Mężczyzna, który chciał ukraść figurę św. Michała Archanioła z meksykańskiego kościoła, dostał srogą nauczkę. Gdy uciekał z łupem potknął się i upadając nadział się na miecz archanioła. Jego obrażenia były na tyle poważne, że wezwane na miejsce służby reanimowały złodzieja.
Posąg św. Michała Archanioła stojący na co dzień w kościele pw. Chrystusa Króla w meksykańskim Monterrey, prawie padł łupem złodzieja. Prawie, bo ostatecznie figura ani na moment nie zniknęła z kościoła.
32-latek przeskoczył przez ogrodzenie świątyni, a następnie zbił szklane drzwi prowadzące do kościoła. Złodziej chwycił posąg św. Michała Archanioła i próbował zbiec z miejsca. Ucieczka okazała się jednak porażką, ponieważ mężczyzna potknął się w ciemności i przewrócił na posąg, który miał być jego łupem. Upadł na tyle niefortunnie, że nadział się na miecz dzierżony przez archanioła, doznając poważnych obrażeń szyi.

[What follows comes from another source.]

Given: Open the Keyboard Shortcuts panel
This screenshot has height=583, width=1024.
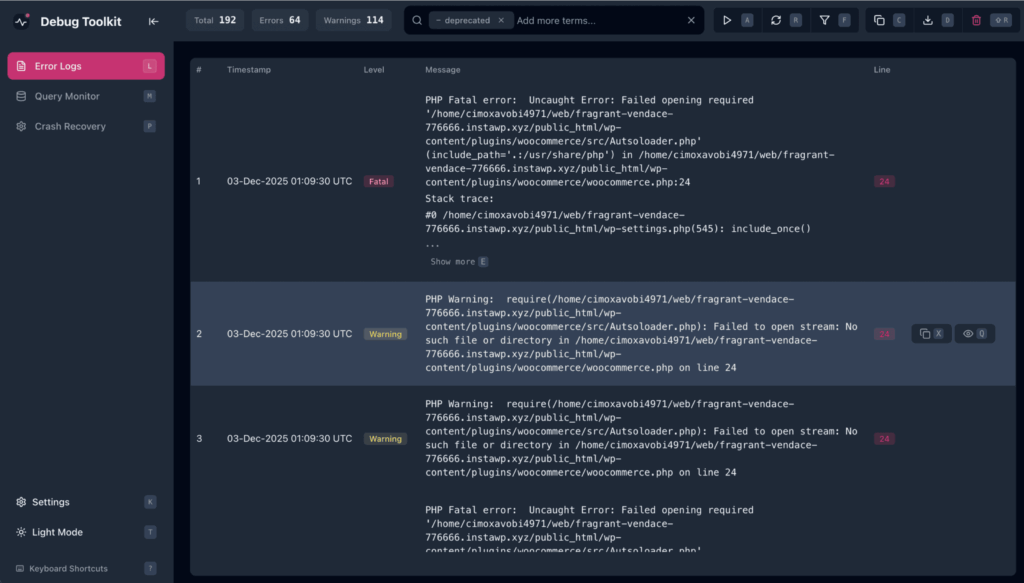Looking at the screenshot, I should click(69, 568).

Ostatecznie mężczyzna nie był w stanie uciec z kościoła. Przy wyjściu ze świątyni zauważyli go przechodnie i wezwali pomoc. Służby, które przybyły na miejsce rozpoczęły reanimację 32-latka, którego następnie przetransportowano do szpitala.
Po wyzdrowieniu Meksykanin zostanie przekazany prokuraturze i odpowie za próbę kradzieży posągu. Według lokalnych mediów figura św. Michała Archanioła w żaden sposób nie została uszkodzona.